*Task requirements*:
Within the listing below, please show every line carrying the string "agent".

======== Supplied records ========

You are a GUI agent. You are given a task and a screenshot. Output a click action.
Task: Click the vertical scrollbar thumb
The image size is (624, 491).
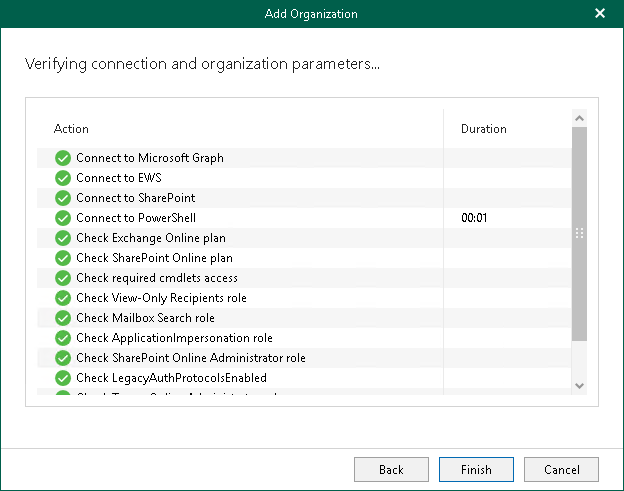pos(578,232)
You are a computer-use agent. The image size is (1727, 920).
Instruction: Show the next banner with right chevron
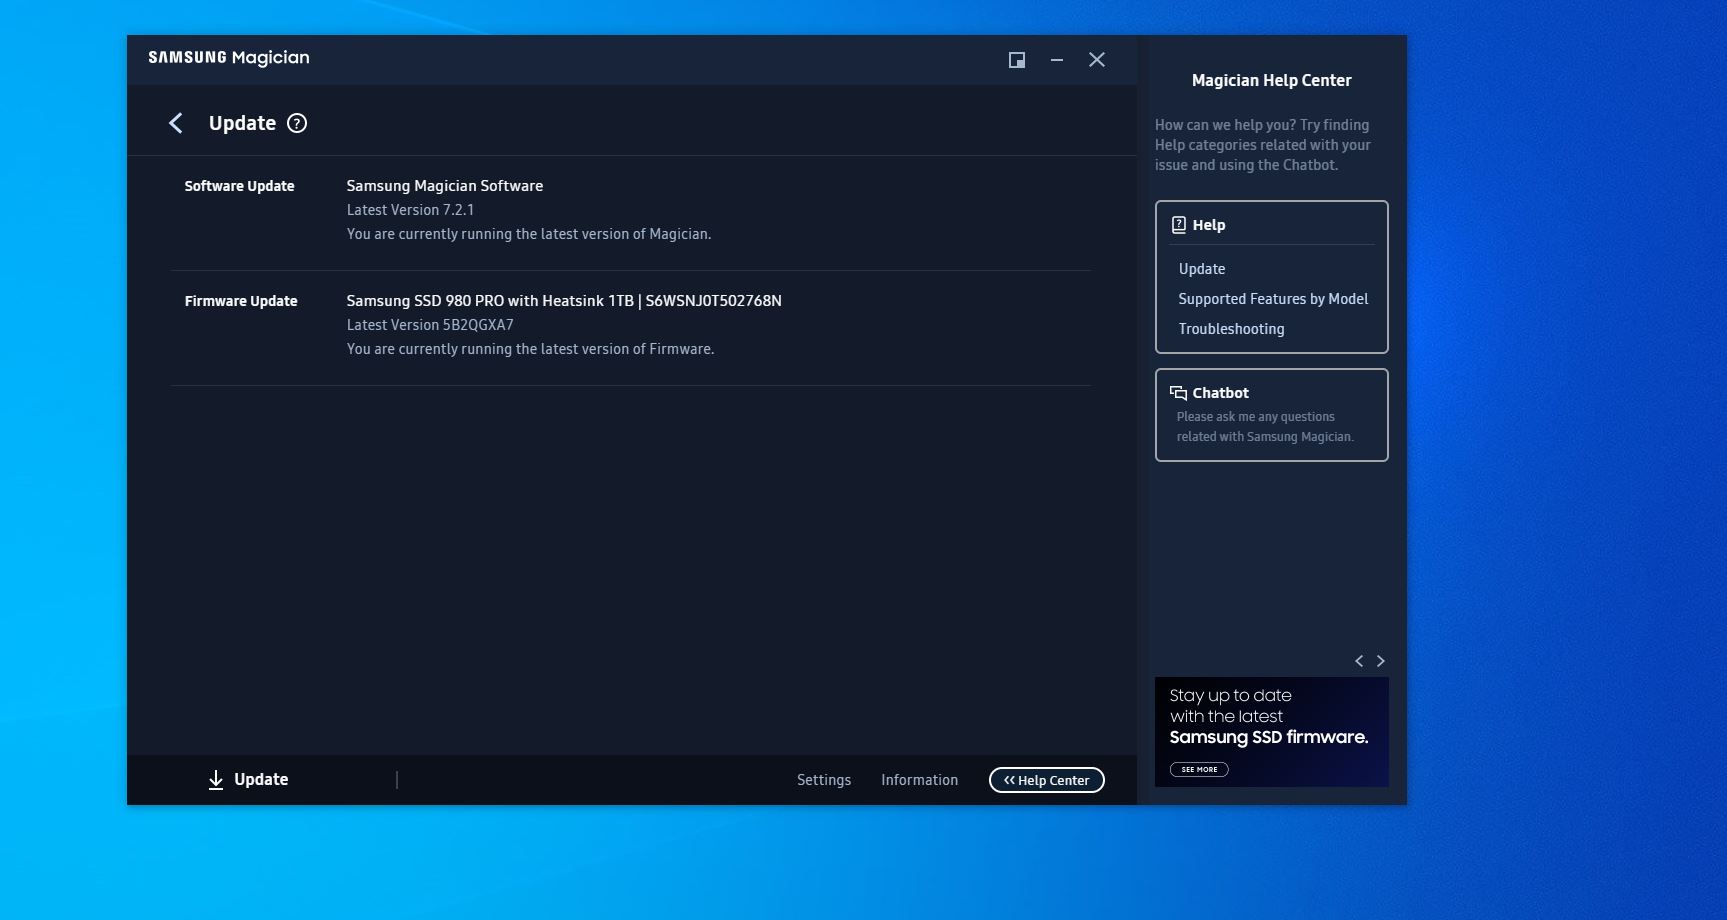[1381, 661]
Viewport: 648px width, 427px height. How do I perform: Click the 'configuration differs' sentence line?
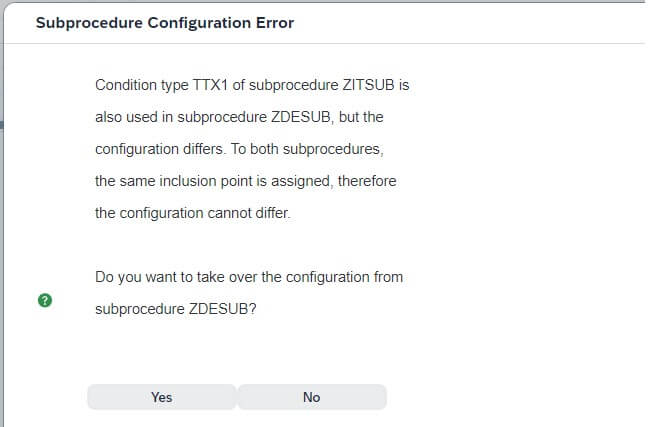click(239, 149)
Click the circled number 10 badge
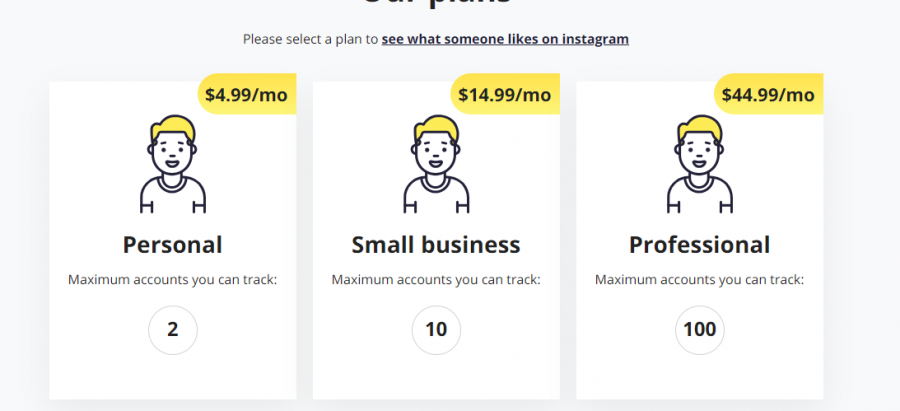Image resolution: width=900 pixels, height=411 pixels. coord(436,330)
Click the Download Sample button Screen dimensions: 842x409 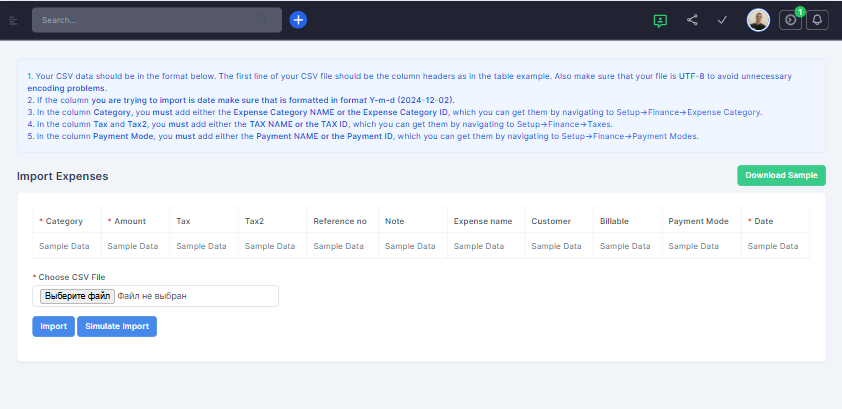(x=781, y=175)

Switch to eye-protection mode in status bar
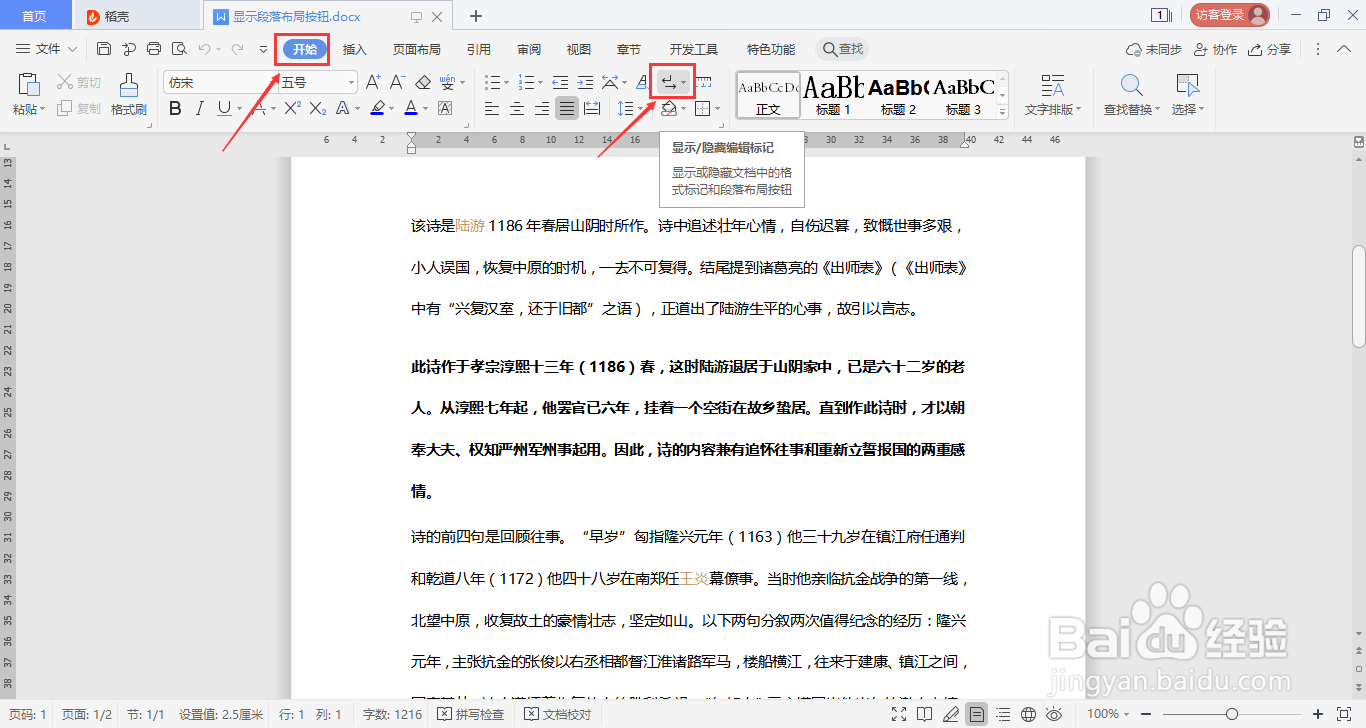[x=1052, y=714]
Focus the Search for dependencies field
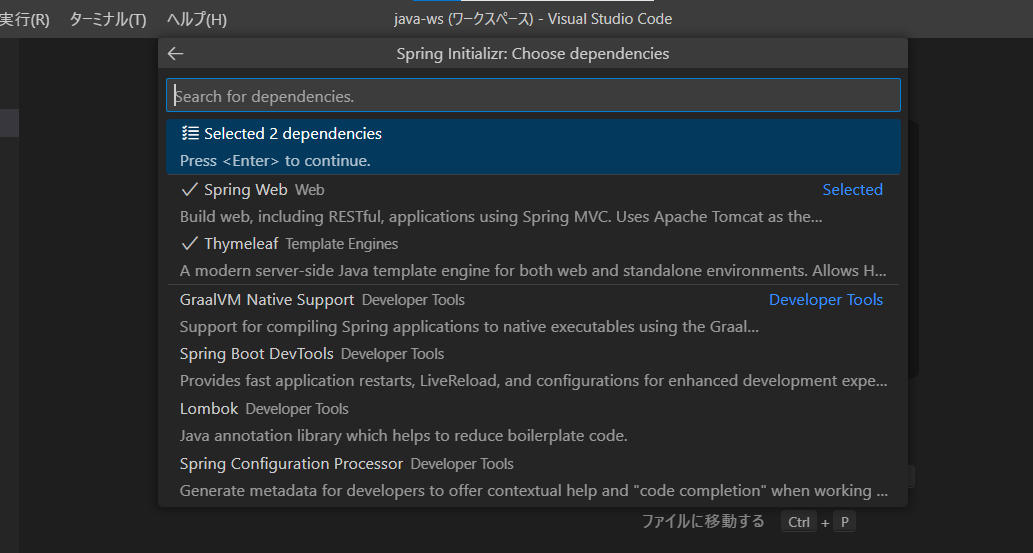The height and width of the screenshot is (553, 1033). pyautogui.click(x=533, y=96)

========

*Exercise solution*:
You are a GUI agent. You are given a task and a screenshot. Output a click action.
You are a computer-use agent. The image size is (1727, 920).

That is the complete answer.